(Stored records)
== Segment start ==

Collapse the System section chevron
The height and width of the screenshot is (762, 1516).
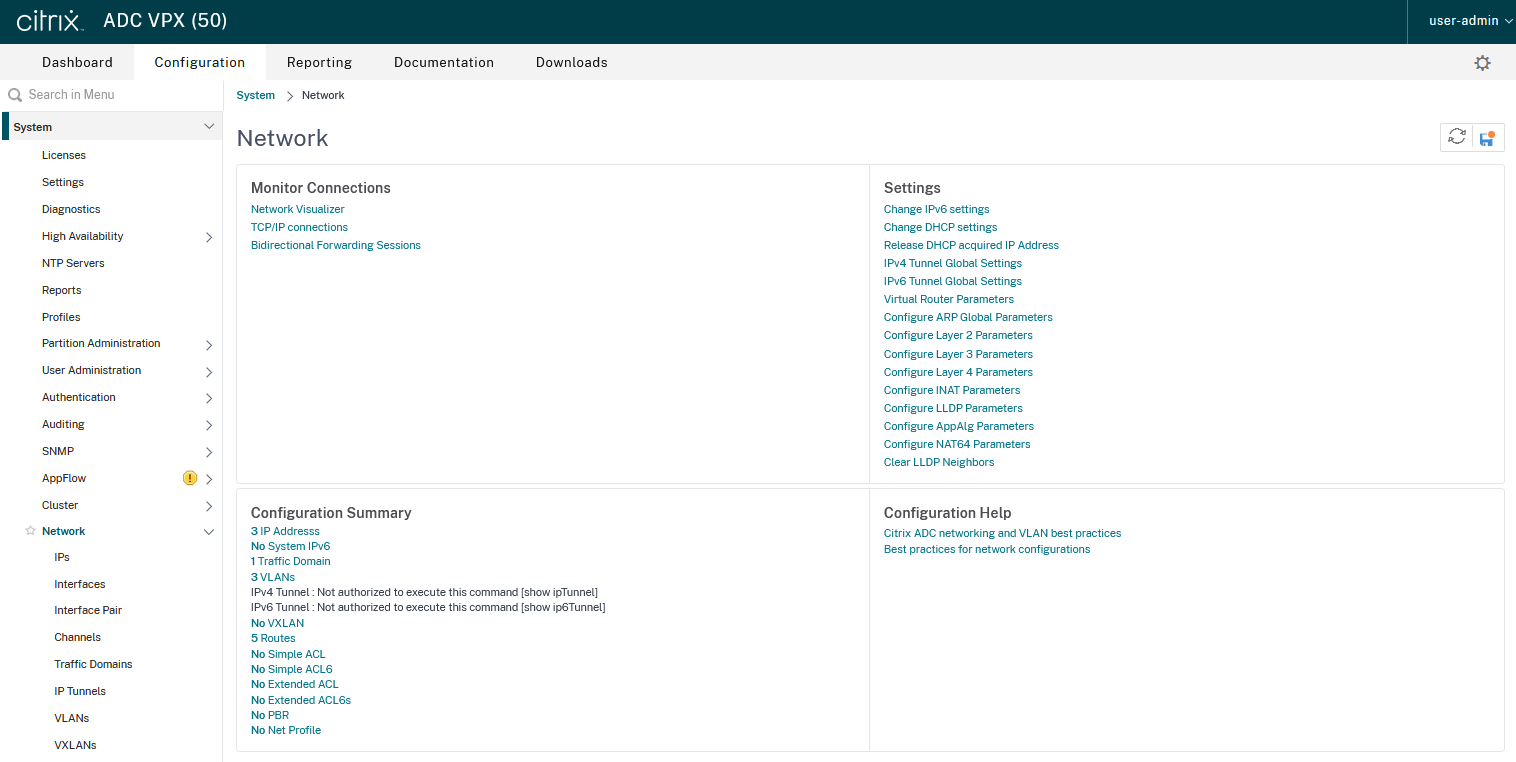pos(209,127)
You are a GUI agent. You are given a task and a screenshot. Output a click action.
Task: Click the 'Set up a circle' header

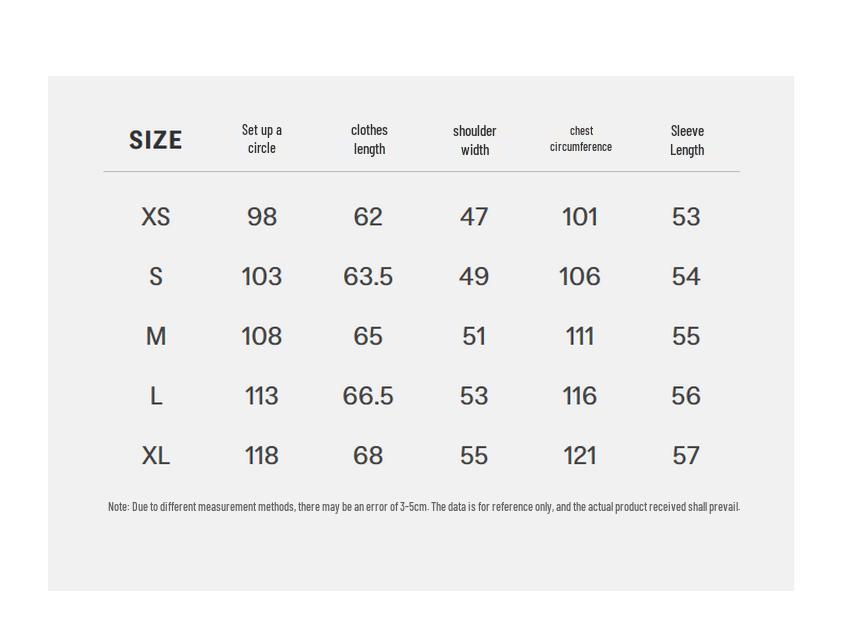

== Segment end ==

EXERCISE INSTRUCTIONS:
What is needed is an exact copy of every record above, minus the images.

RESULT:
Collapse the System section chevron
The height and width of the screenshot is (762, 1516).
pos(209,127)
You are a GUI agent. You are given a task and a screenshot. Output a click action.
Task: Click the 'Set up a circle' header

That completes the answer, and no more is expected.